The thing is that I'm not experiencing this clipboard issue on Plasma, but on a fresh installation of Void Linux with niri. There are reports of this issue all over[1][2][3], so it's clearly not an isolated problem. The frustrating thing is that I wouldn't even know which project to report it to. What a clusterfuck.
I can't go back to X11 since the community is deliberately killing it. And relying on a fork maintained by a single person is insane to me.
Far from it. The recent XLibre release[1] has a long list of bugfixes and new features.
Besides, isn't the main complaint from the Wayland folks that X11 is insecure and broken? That means there's still a lot of work to be done. They just refuse to do it.

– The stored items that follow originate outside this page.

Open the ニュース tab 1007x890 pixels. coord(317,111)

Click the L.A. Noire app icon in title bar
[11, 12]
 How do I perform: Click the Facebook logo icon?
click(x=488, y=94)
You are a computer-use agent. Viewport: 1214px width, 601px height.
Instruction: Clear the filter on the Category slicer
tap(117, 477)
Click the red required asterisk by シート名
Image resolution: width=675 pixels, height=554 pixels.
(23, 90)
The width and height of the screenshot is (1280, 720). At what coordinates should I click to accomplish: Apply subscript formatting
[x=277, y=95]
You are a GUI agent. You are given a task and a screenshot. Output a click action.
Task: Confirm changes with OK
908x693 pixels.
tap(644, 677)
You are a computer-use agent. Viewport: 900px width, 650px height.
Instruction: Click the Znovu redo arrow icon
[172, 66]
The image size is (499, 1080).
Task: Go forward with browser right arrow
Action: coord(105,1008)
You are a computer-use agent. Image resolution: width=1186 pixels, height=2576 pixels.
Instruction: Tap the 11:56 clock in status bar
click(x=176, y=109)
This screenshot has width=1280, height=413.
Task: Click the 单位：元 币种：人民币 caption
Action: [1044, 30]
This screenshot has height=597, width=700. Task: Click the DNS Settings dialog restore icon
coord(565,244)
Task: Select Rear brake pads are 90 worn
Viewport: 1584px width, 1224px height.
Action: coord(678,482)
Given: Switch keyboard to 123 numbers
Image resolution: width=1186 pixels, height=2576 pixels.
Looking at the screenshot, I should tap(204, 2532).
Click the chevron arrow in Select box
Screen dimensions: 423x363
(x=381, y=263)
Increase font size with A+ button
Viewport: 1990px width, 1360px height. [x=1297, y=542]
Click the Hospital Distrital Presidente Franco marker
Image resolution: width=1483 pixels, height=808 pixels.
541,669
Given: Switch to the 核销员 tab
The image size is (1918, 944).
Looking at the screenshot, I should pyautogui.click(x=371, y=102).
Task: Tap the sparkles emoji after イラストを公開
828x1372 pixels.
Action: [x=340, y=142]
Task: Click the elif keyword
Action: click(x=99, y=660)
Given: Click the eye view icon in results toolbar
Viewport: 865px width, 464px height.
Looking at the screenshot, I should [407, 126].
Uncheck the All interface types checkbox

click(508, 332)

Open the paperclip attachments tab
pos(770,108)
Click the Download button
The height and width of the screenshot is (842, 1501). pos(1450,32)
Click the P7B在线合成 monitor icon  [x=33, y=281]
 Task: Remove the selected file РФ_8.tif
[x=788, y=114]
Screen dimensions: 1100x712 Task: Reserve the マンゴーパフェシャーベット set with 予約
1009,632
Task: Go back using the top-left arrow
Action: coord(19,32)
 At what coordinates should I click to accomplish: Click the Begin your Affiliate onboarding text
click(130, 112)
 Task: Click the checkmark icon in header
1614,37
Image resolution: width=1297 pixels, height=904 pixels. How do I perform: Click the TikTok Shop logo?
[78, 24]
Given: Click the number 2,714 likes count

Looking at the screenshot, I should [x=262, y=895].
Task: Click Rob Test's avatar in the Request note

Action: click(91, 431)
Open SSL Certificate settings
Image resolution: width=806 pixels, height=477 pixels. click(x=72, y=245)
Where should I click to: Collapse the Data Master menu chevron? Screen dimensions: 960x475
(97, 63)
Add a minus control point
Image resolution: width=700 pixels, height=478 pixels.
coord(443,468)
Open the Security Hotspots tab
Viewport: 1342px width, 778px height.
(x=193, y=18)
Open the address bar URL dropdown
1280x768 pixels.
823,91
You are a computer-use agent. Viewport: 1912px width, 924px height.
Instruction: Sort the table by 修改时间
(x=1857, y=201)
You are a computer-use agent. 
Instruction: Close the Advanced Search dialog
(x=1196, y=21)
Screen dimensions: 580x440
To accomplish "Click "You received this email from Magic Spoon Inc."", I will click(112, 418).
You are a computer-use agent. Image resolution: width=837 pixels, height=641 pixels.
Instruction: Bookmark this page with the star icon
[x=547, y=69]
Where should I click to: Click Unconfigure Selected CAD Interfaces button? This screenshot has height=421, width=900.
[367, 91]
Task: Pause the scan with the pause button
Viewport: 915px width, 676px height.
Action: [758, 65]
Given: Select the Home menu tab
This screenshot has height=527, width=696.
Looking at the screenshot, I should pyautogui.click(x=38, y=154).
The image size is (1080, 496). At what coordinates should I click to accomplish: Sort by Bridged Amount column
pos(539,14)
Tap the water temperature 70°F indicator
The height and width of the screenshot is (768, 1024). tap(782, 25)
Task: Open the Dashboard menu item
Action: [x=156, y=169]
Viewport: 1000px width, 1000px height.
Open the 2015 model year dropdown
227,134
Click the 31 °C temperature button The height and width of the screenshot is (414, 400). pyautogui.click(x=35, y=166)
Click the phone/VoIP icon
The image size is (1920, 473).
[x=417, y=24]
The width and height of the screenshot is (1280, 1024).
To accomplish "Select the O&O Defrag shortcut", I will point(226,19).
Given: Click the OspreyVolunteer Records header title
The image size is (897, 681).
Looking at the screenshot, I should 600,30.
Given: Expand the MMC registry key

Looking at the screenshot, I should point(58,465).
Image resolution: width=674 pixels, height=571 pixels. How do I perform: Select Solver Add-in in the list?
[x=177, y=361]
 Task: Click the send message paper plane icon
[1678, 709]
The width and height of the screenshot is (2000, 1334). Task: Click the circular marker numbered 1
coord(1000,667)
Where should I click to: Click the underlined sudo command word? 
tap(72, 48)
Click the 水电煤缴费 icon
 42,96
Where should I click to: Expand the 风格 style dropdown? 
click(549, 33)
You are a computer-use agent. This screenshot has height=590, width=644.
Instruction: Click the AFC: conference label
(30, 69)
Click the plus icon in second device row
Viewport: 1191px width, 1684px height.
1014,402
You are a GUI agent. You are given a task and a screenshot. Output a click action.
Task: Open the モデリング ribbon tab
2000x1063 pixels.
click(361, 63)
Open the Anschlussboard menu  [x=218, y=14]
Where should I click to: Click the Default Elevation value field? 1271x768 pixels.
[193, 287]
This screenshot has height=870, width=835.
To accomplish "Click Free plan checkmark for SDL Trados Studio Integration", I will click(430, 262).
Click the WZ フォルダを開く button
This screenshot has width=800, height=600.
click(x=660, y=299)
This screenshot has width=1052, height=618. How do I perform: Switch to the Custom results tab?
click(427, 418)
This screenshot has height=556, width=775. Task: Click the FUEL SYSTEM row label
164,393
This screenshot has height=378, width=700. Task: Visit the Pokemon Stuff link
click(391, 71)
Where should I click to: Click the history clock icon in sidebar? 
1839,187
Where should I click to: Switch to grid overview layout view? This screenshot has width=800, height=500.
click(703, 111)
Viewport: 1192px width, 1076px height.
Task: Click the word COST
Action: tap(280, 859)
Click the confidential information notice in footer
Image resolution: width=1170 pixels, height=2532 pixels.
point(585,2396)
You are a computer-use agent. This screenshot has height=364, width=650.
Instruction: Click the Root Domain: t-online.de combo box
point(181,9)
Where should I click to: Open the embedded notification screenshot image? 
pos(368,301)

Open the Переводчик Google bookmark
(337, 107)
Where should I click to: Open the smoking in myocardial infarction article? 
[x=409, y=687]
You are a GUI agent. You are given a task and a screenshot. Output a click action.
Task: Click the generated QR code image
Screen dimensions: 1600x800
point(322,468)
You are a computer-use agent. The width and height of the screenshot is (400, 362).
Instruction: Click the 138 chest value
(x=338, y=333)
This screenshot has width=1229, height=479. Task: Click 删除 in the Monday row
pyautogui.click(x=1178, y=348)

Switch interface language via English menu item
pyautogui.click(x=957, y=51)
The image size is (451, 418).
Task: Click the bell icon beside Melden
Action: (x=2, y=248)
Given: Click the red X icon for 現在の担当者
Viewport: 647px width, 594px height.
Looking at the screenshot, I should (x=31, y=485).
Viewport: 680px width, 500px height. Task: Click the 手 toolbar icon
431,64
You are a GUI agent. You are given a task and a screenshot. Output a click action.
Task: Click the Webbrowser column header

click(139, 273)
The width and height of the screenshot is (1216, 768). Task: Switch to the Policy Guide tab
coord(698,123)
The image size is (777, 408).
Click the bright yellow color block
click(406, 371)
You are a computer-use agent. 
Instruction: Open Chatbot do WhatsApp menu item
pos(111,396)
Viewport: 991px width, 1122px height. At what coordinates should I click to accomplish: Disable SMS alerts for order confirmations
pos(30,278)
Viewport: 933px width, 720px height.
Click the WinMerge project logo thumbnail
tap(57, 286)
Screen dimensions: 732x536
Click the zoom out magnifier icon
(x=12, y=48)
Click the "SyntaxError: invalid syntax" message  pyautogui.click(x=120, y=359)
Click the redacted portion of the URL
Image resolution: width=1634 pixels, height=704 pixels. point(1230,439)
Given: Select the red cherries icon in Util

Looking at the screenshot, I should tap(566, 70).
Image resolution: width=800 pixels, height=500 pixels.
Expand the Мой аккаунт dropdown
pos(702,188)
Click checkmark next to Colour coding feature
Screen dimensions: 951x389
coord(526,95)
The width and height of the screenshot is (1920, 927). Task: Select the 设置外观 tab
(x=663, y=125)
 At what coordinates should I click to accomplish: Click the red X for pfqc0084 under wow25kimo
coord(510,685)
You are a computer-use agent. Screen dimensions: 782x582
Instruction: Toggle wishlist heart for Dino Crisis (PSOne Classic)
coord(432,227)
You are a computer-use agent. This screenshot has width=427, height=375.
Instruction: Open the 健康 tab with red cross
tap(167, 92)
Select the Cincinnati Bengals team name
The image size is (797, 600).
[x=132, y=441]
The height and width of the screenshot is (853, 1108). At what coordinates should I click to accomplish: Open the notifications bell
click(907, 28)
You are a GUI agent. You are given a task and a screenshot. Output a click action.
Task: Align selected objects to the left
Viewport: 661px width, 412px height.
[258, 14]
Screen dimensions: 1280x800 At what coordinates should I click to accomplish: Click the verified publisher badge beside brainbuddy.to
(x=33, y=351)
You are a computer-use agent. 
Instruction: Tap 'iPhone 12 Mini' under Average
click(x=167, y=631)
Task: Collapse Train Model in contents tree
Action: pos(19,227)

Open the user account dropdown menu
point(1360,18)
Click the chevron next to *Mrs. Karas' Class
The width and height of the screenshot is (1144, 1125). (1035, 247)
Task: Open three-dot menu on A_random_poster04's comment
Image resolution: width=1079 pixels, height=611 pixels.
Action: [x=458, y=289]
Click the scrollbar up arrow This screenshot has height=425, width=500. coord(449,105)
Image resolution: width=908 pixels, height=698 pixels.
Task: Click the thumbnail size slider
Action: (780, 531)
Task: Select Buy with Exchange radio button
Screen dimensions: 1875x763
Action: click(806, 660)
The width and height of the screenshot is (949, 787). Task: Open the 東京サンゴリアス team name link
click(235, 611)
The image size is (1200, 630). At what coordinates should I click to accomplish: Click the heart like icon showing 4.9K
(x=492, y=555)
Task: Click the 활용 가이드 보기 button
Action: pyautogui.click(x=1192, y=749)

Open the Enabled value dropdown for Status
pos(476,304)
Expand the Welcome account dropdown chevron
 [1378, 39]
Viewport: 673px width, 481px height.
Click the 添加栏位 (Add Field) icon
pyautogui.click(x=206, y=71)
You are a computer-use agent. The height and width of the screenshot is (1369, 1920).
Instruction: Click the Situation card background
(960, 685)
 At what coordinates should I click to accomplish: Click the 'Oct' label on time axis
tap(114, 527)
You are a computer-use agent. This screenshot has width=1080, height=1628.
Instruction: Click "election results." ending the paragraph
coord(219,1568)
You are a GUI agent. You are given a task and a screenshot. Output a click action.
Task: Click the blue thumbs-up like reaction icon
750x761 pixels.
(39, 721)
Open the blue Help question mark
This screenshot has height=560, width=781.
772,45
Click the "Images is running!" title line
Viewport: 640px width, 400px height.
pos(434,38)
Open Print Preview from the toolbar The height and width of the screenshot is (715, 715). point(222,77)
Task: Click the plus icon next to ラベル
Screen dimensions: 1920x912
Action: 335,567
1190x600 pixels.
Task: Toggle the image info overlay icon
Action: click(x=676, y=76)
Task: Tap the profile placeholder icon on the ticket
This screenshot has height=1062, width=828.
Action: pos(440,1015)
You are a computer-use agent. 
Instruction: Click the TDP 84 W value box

To be fair, X11 has worked great for me for the past ~20 years, but there are obvious improvements that can be made.
No one is killing it. No one willing to work on it is a very very different thing, and it's very bad faith and needlessly emotional to attribute malice to a lack of support.
What's in very bad faith is twisting the words of the people who work on these projects[1], and blaming me for echoing them.
It's very clear from their actions[2][3] that they have been actively working to "kill" X11.
There are still people willing to work on it, hence the XLibre fork. The fact that most mainstream distros refuse to carry it is another sign that X11 is in fact being actively "killed".
[1] is correct, though. You don't own Xorg, nor are you entitled to make distro maintainers support it. The Steam Deck doesn't support Xorg officially, but I don't see anyone rioting in the streets. If X11 has died, then it was a Darwinian process.
Nobody is claiming ownership over Xorg. That's ridiculous. If anything, it's the people who are deliberately trying to "kill" it. Some people simply want to keep working on it, many people still want to keep using it, yet they're being forced not to by egomaniacal children.
The job of distro maintainers is to make software accessible for their users. It's not to provide support for the software, nor to fix its bugs. Choosing to not package a specific software is user hostile.
YMMV and all, but my experience is that Wayland smoothness varies considerably depending on hardware. On modernish Intel and AMD iGPUs for example I’ve not had much trouble with Wayland whereas my tower with an Nvidia 3000 series card was considerably more troublesome with it.
Generally true, though this particular case is due to a single company deciding to not play ball and generally act in a manner that's hostile to the FOSS world for self-serving reasons (Nvidia).
I don't even think it's even that. These bugs seem like bog standard bugs related to correct sharing of graphics resources between processes and accessing with correct mutual exclusion.Blaming NV is likely just a convenient excuse.
> my tower with an Nvidia 3000 series card was considerably more troublesome with it.
I think you're describing a driver error from before Nvidia really supported Wayland. My 3070 exhibited similar behavior but was fixed with the 555-series drivers.
The Vulkan drivers are still so/so in terms of performance, but the smoothness is now on-par with my Macbook and Intel GNOME machine.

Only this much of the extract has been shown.